As always, you can very easily check that these vectors are indeed eigenvectors by performing the matrix multiplication \(A\mathbf{x}\text{.}\)

As an aside, we can get some geometric insight if we consider \(A\) as the matrix of a plane transformation, (even though \(A\) isn’t the matrix for any well known transformation). Figure 19.8 shows the result of applying \(A\) to a square centred on the origin.

Informally, the effect of \(A\) is to pull the square out along the diagonal joining vertices \(B\) and \(D\text{.}\) Thus vectors along this diagonal will be mapped to scalar multiples of themselves while vectors along the diagonal joining vertices \(A\) and \(C\) will be left unchanged.

Example 19.9.

Find all eigenvalues and associated eigenvectors for

\begin{equation*} A=\begin{pmatrix} 1 \amp 2 \\ 3 \amp 4 \end{pmatrix} \end{equation*}

Answer.

For \(\lambda=\dfrac{5+\sqrt{33}}{2}\text{,}\) the eigenvectors take the form \(\mathbf{x}=t\begin{pmatrix} 4 \\ 3+\sqrt{33} \end{pmatrix}\text{.}\)

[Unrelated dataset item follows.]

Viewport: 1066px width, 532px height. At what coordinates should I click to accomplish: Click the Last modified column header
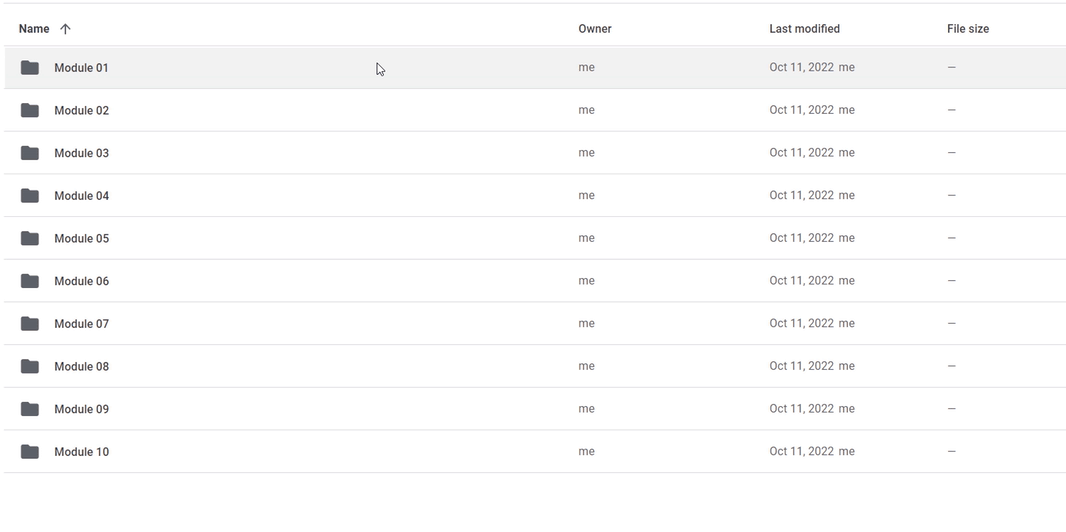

For \(\lambda=\dfrac{5-\sqrt{33}}{2}\text{,}\) the eigenvectors take the form \(\mathbf{x}=t\begin{pmatrix} 4 \\ 3-\sqrt{33} \end{pmatrix}\text{.}\)

Solution.

The characteristic equation for \(A\) is

\begin{align*} \det\begin{pmatrix} 1-\lambda \amp 2 \\ 3\amp 4-\lambda \end{pmatrix} \amp =0\\ (1-\lambda)(4-\lambda)-6 \amp =0\\ \lambda^2-5\lambda-2 \amp =0 \end{align*}

Thus the eigenvalues for \(A\) are

\begin{equation*} \lambda=\frac{5\pm\sqrt{33}}{2}\approx 5.37, -0.37 \end{equation*}

Clearly the eigenvalues don’t always turn out to be nice numbers, even when the matrix is quite simple. The eigenvectors will also turn out to be rather complicated.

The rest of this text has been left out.